People are also trading
@Bayesian The kind of progress that would make me expect to survive the advent of superintelligence. Breakthroughs in Agent Foundations preferably, or some sort of robustly generalizable emperical result in steerability or moral consistency or restraint or something.
By far the most significant progress has been in Interpretability, which is arguably not really AI Safety, and has serious limitations anyway.
@Haiku I'm curious: How much would such breakthroughs move your P(doom)?

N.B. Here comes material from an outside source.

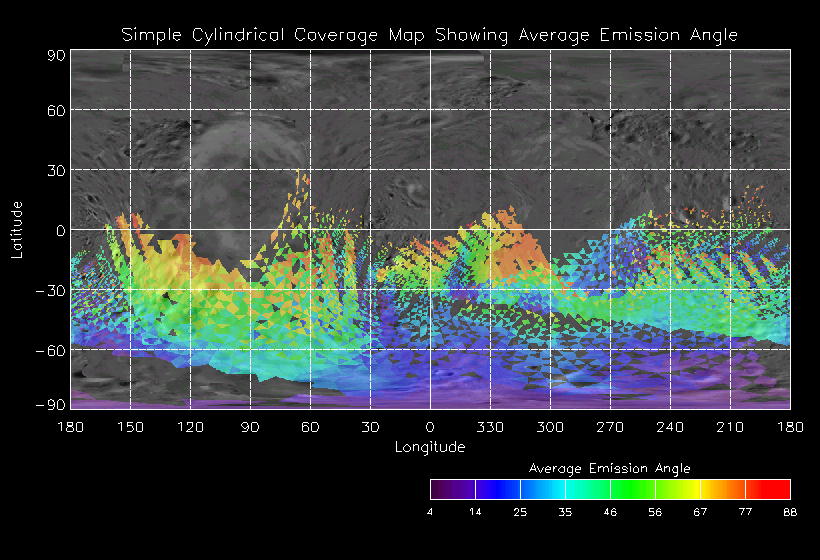The image size is (820, 560).
Task: Click the 90 tick on the longitude axis
Action: (250, 427)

My thinking: Let's say we have an ASI which is corrigible and does CEV. I'm not sure whether that would suffice to push my P(doom) below 1%. But it's pretty unlikely we'd be able to steer the world towards that outcome. A somewhat realistic "I never would have expected we get so lucky" scenario would be if we nailed the theory for those breakthroughs before someone/something creates an ASI. But those breakthroughs actually ending up in the first ASI? This'll probably be way more difficult that creating AGI without them. Even a best case scenario concerning steerability, agent foundations, corrigibility, CEV, etc would still require unprecedented global coordination in order for the theory to actually be implemented in time. I don't see any theoretical breakthroughs bringing my P(doom) down to, say, 10%.

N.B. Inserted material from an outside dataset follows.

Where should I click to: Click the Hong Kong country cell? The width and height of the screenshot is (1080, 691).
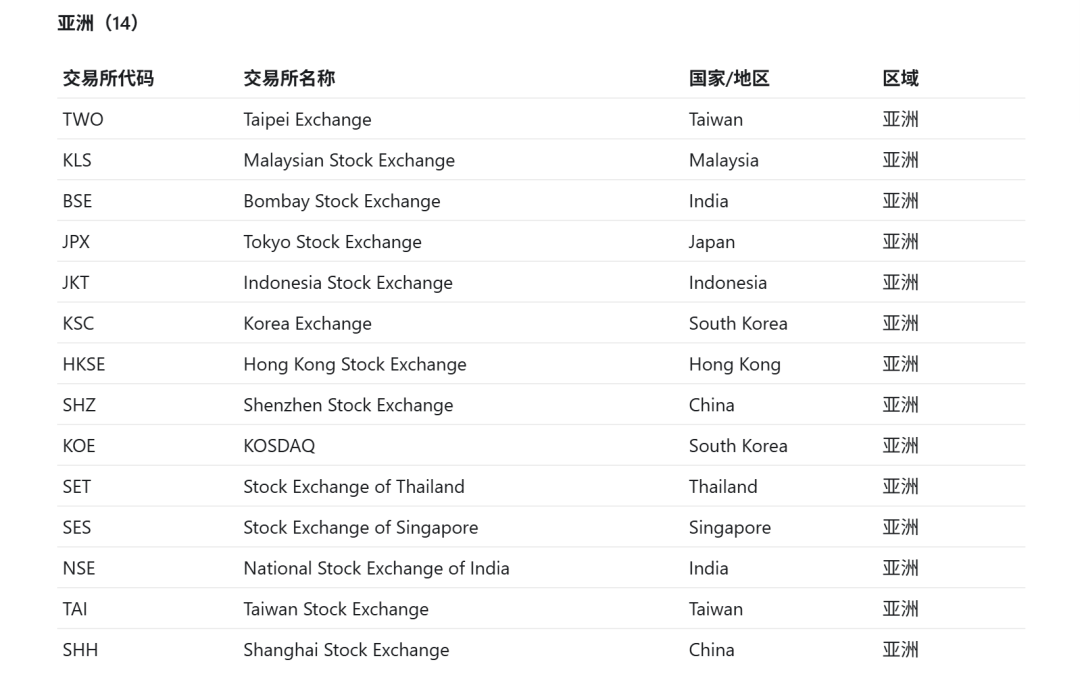click(735, 364)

@Primer My thinking exactly. In most cases, the coordination problem has to be solved in order for solving the technical alignment problem to be meaningful.
The "One Neat Trick that doctors don't want you to know about" is that if you solve the coordination problem, you don't have to solve the technical alignment problem. At least not right away, because then you can coordinate to just not build the damn thing.
I think whether or not we "solve alignment," we are going to need a global treaty. I have been spending a significant amount of my time, money, and effort toward that end, largely through PauseAI.